Monsieur Challandes und das Bauchgefühl von Empoli

Ein wunderschöner Ausflug wars gestern in die Toscana. Fast alles hat perfekt gestimmt. Aber dieses „fast“, der Match, war der Grund warum wir alle hingefahren sind nach Empoli. Natürlich ist es immer einfach über den Trainer herzuziehen nach einer Niederlage, aber gestern hat Monsieur Challandes einen Riesenbock geschossen. Ein „Bauchgefühl“ habe ihn gestern dazu bewogen Kondé in die Startaufstellung zu berufen. Und was dabei rausgekommen ist, haben wir gesehen. Kondé war läuferisch und spielerisch überfordert, kam meist zu spät (ok, ein paar andere Spieler auch noch) und war ein Fremdkörper im Team des FCZ.

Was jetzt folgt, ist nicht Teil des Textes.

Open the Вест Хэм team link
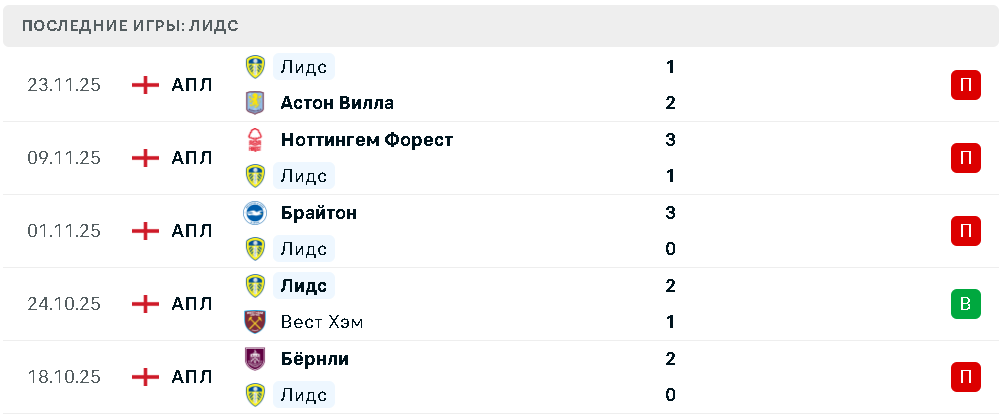The width and height of the screenshot is (999, 417). tap(322, 322)
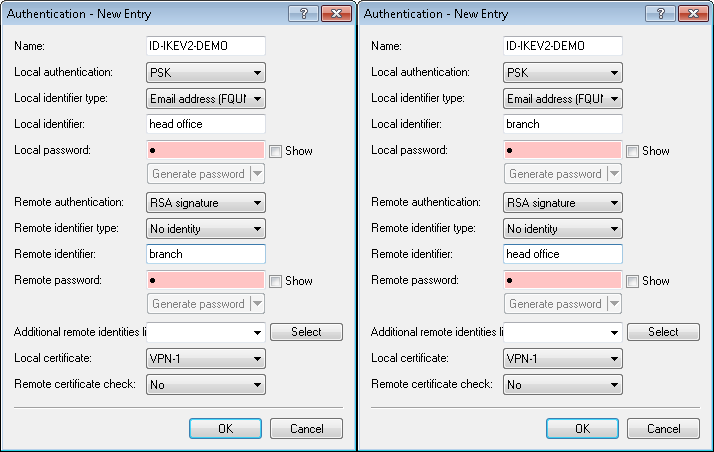The image size is (714, 452).
Task: Enable Show for Remote password in left dialog
Action: [275, 281]
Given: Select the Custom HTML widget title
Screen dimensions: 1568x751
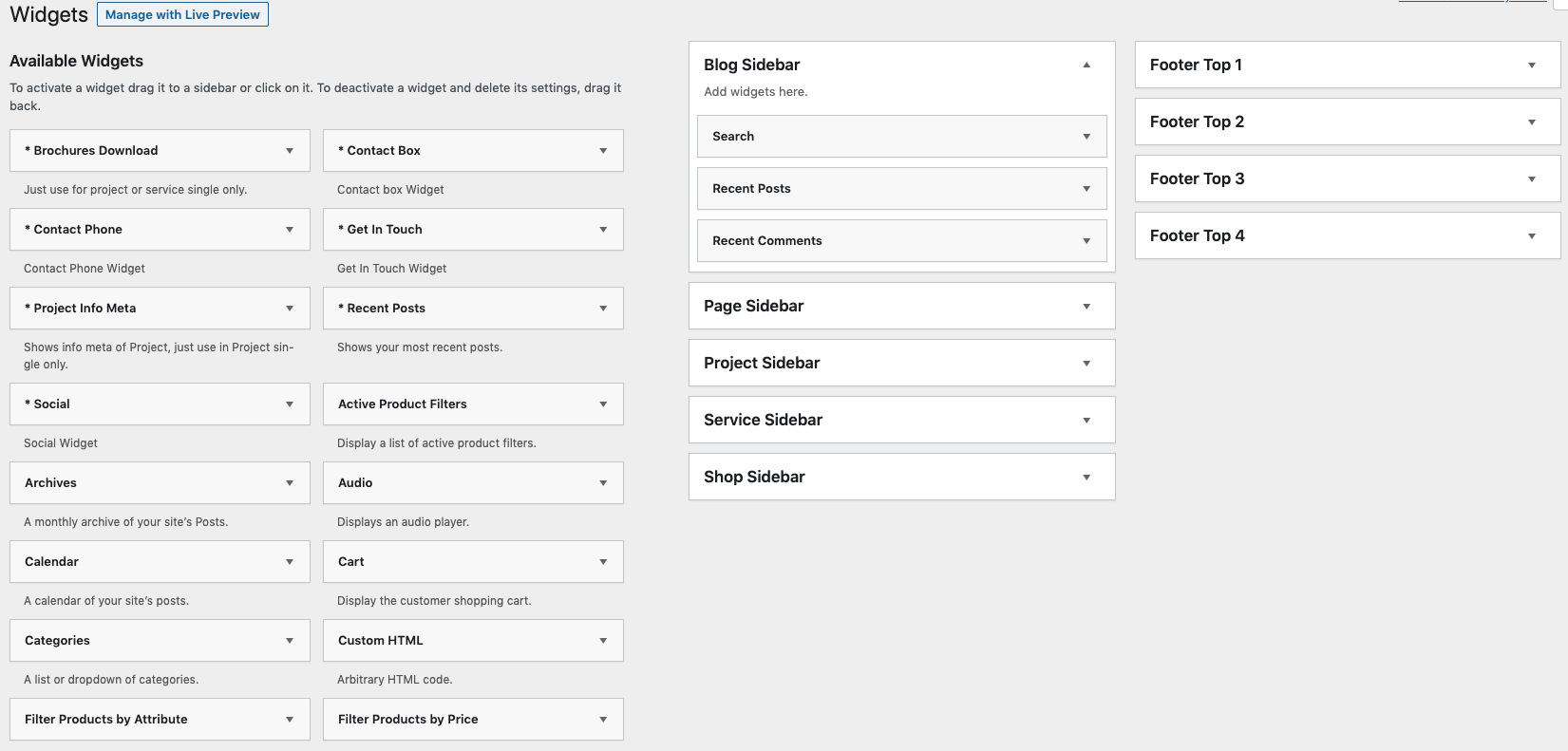Looking at the screenshot, I should [x=381, y=640].
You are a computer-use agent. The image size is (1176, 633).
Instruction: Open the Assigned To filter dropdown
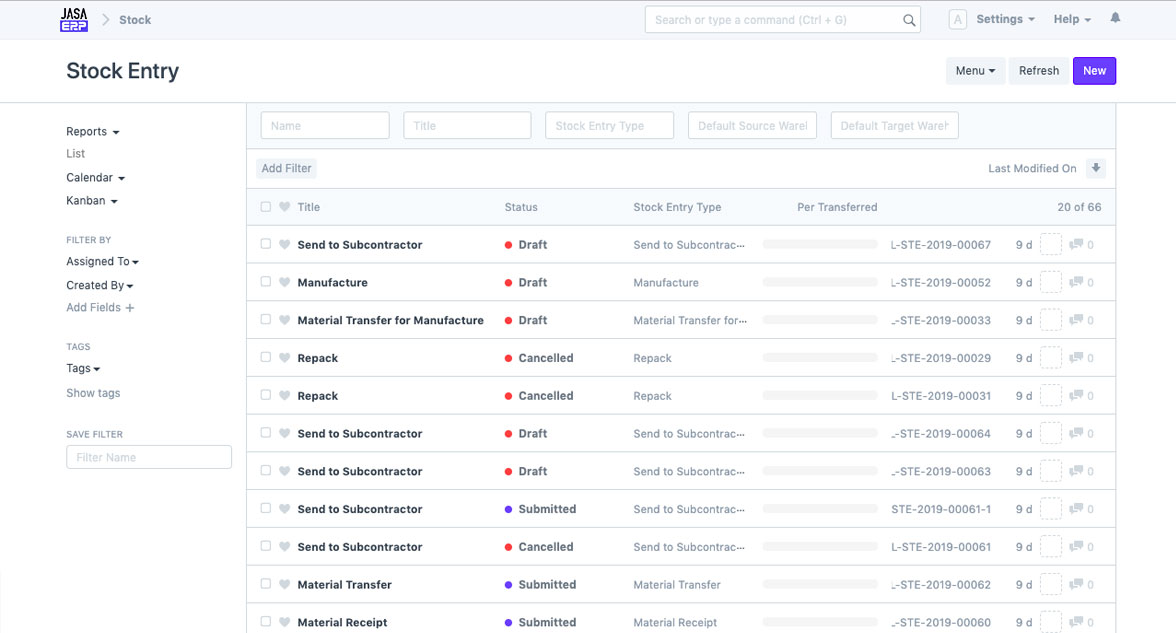pos(102,262)
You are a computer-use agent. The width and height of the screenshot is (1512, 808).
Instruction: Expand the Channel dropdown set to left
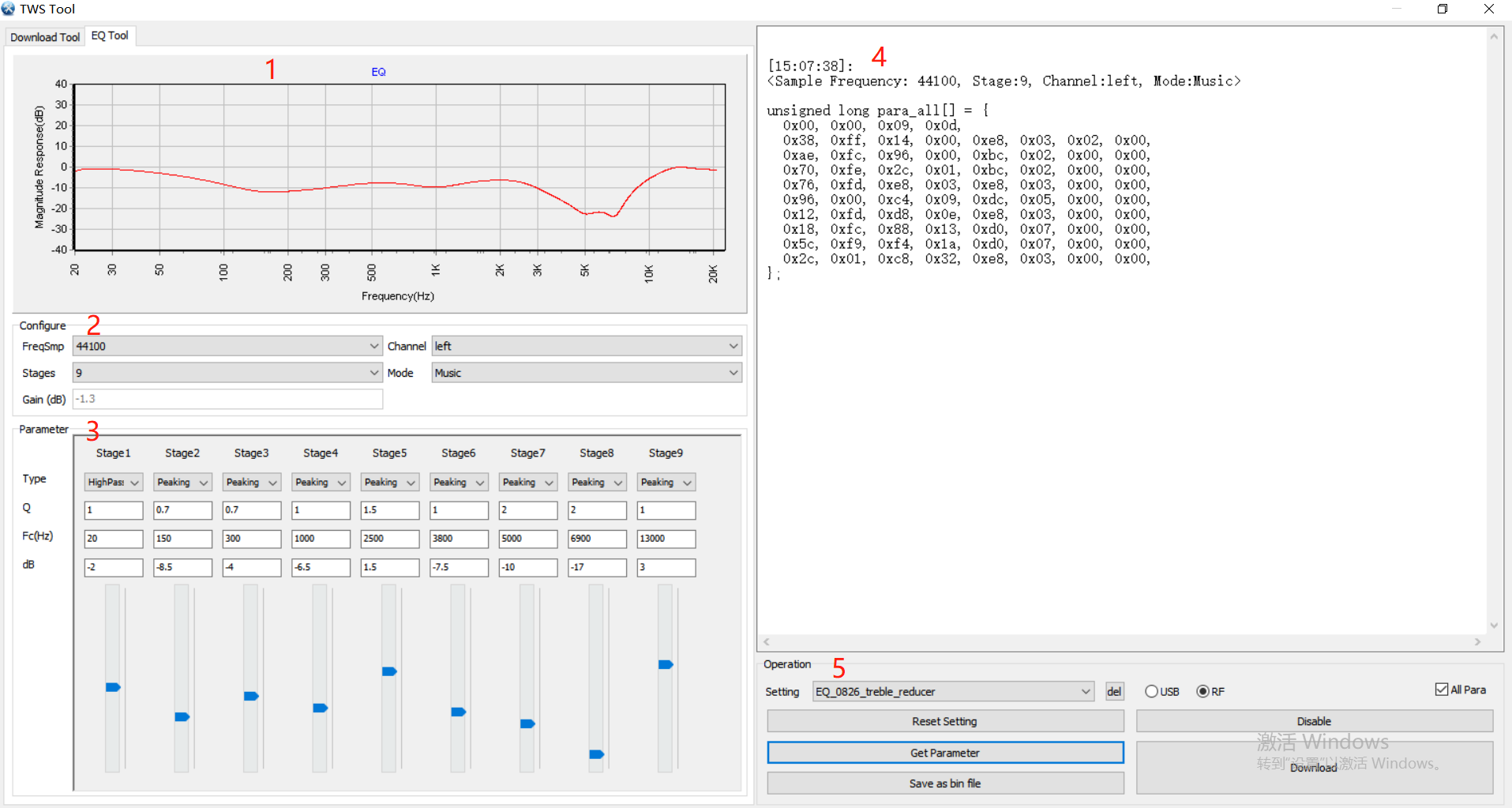[586, 346]
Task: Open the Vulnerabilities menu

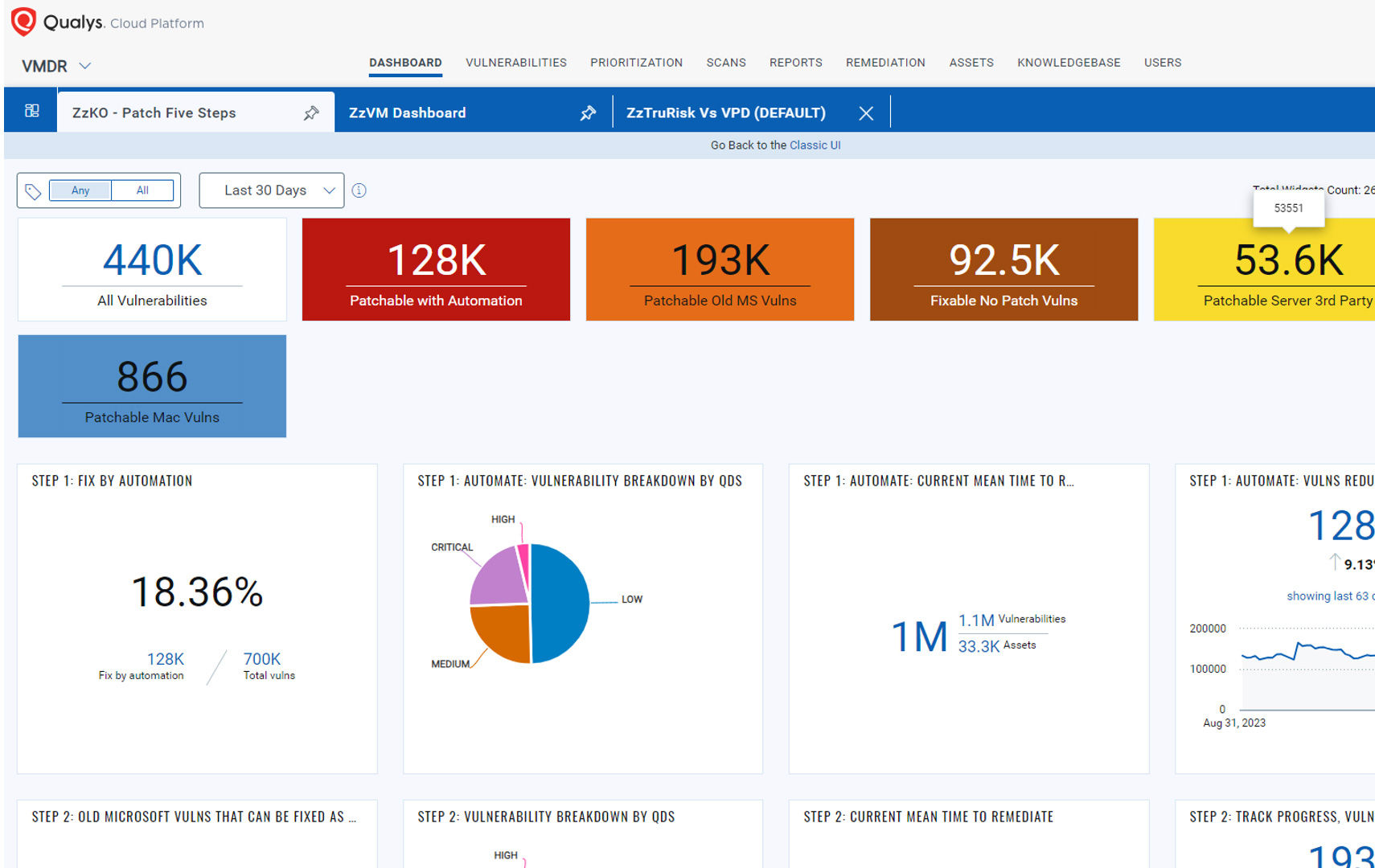Action: click(515, 63)
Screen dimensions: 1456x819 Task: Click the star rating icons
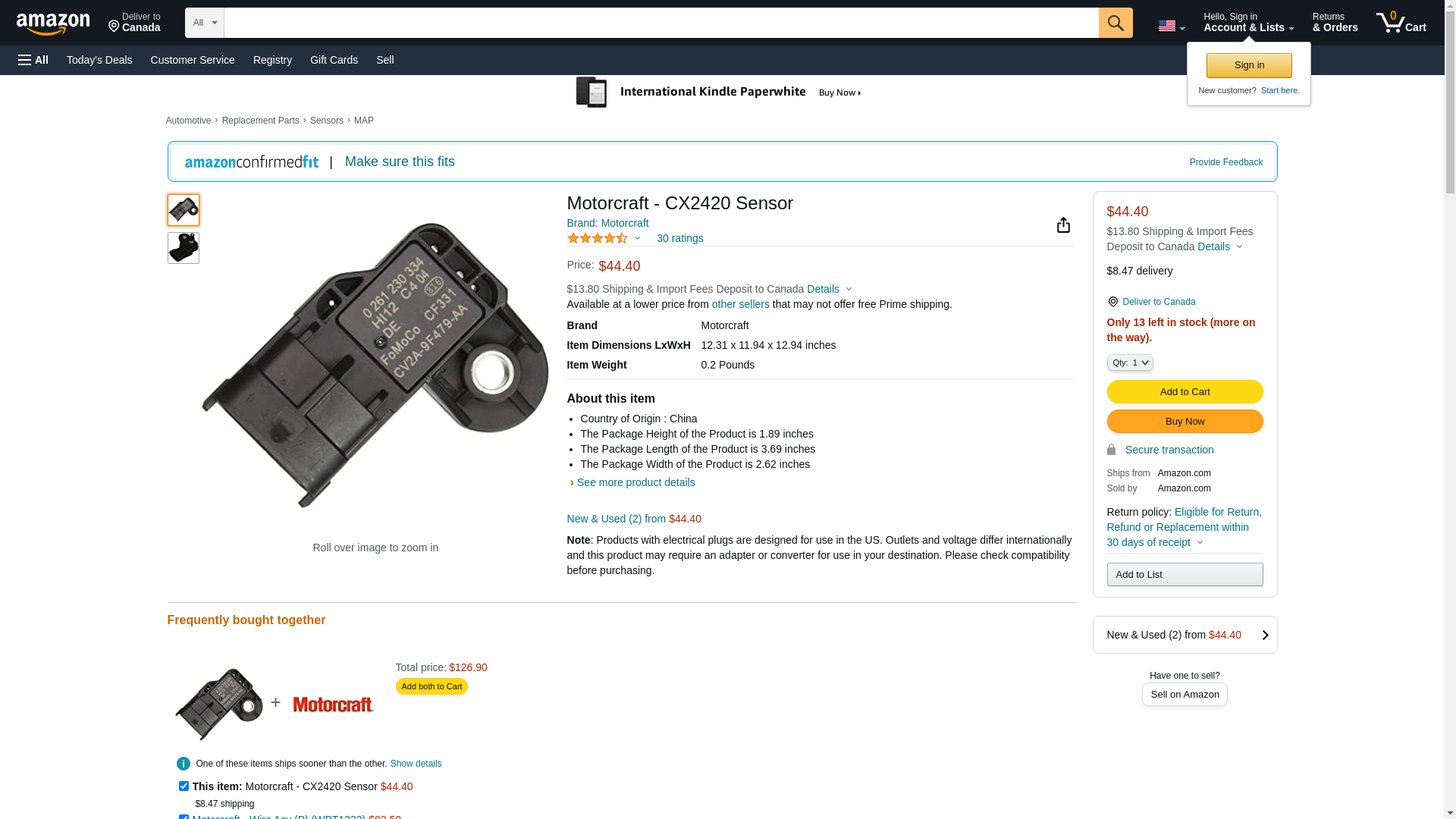(x=598, y=238)
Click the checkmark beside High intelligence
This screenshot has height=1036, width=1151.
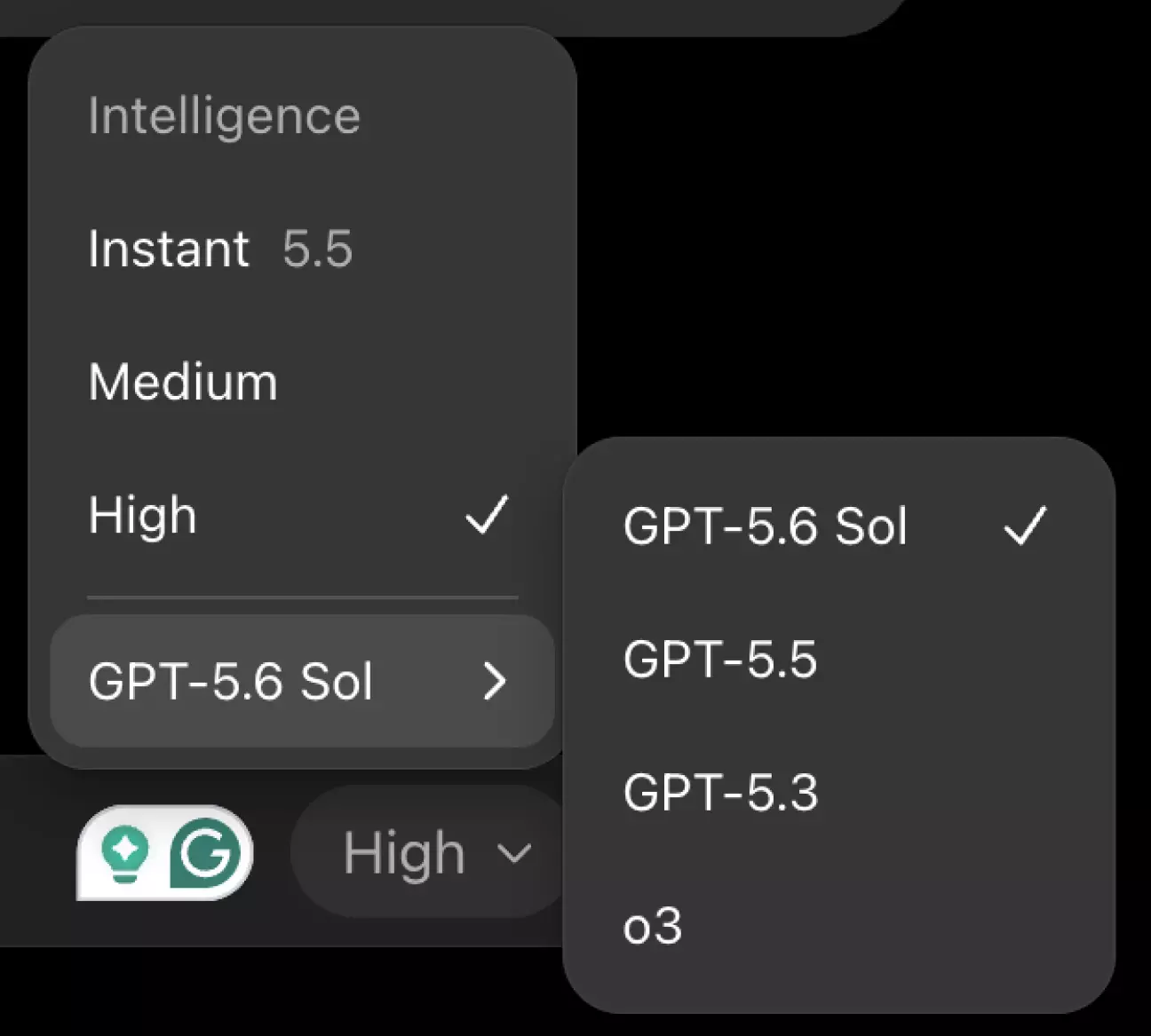coord(487,515)
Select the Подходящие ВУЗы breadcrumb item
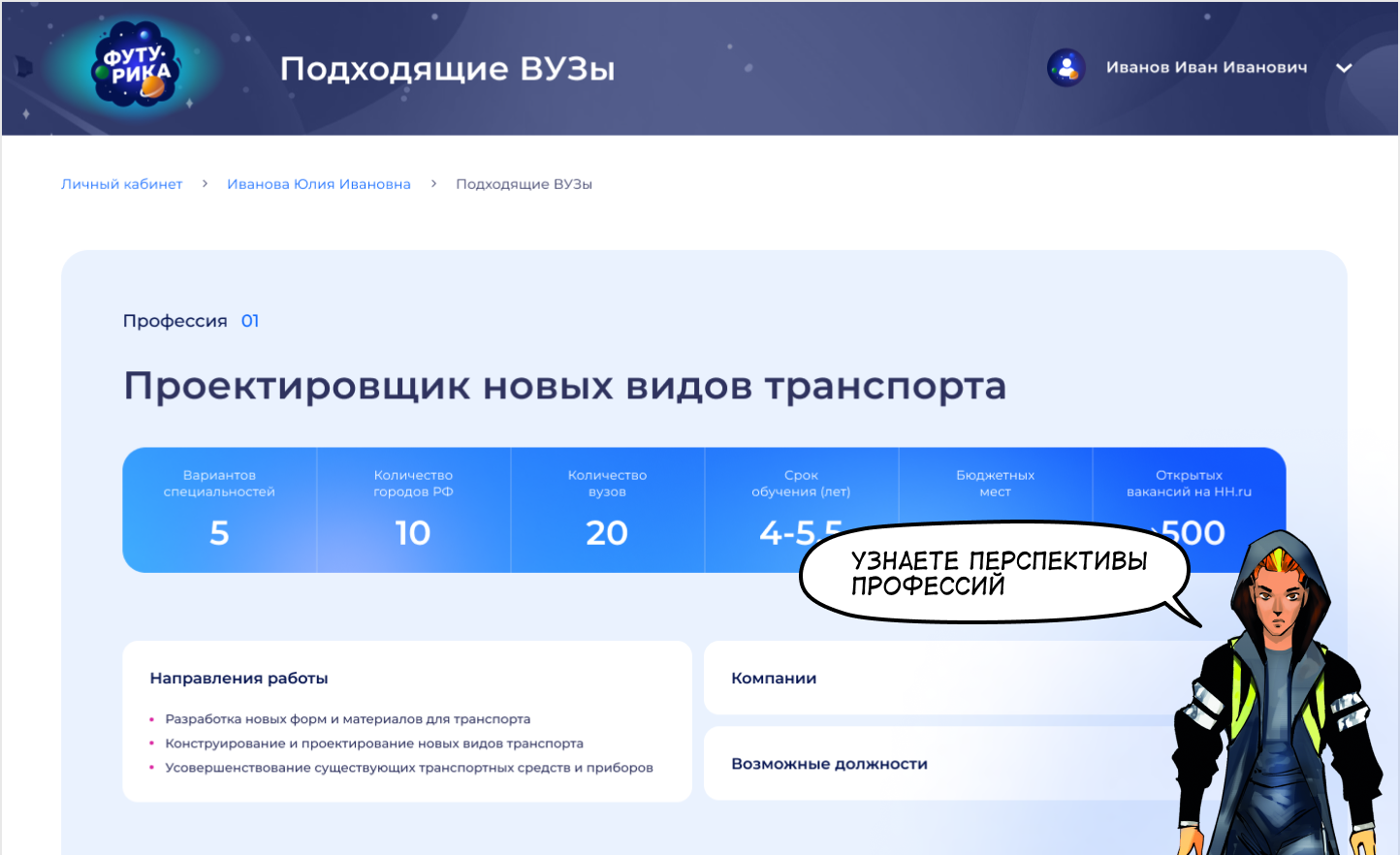 (524, 183)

Noch vor wenigen Tagen hat Challandes selber erklärt, dass Kondé noch einige Zeit brauche, um mit der Mannschaft mithalten zu können. Bei meinen regelmässigen Trainingsbesuchen war es offensichtlich zu sehen, dass Kondé überhaupt noch nicht ins System passt und noch viel Zeit braucht um auch athletisch und spielerisch den Anschluss zu finden.

Nichts gegen den Spieler Kondé, er wird seinen Weg beim FCZ bestimmt machen, aber so verheizt man Spieler, Monsieur Challandes. Verheizt wurde nicht nur Kondé, sondern auch die sich unaufhörlich an der Seitenlinie vergeblich einlaufenden Kollar und Lampi und auch Staubli oder Gashi. Alle sind sie heiss auf einen Einsatz, alle hätten im Mittelfeld eingesetzt werden können, alle trainieren seit Monaten im FCZ-Uhrwerk und sind topfit. Hoffen wir, dass Monsieur Challandes sein Bauchgefühl das nächste Mal etwas geschickter umsetzt. – Lange dürfen unsere jungen Talente an der Seitenlinie nicht mehr verhungern.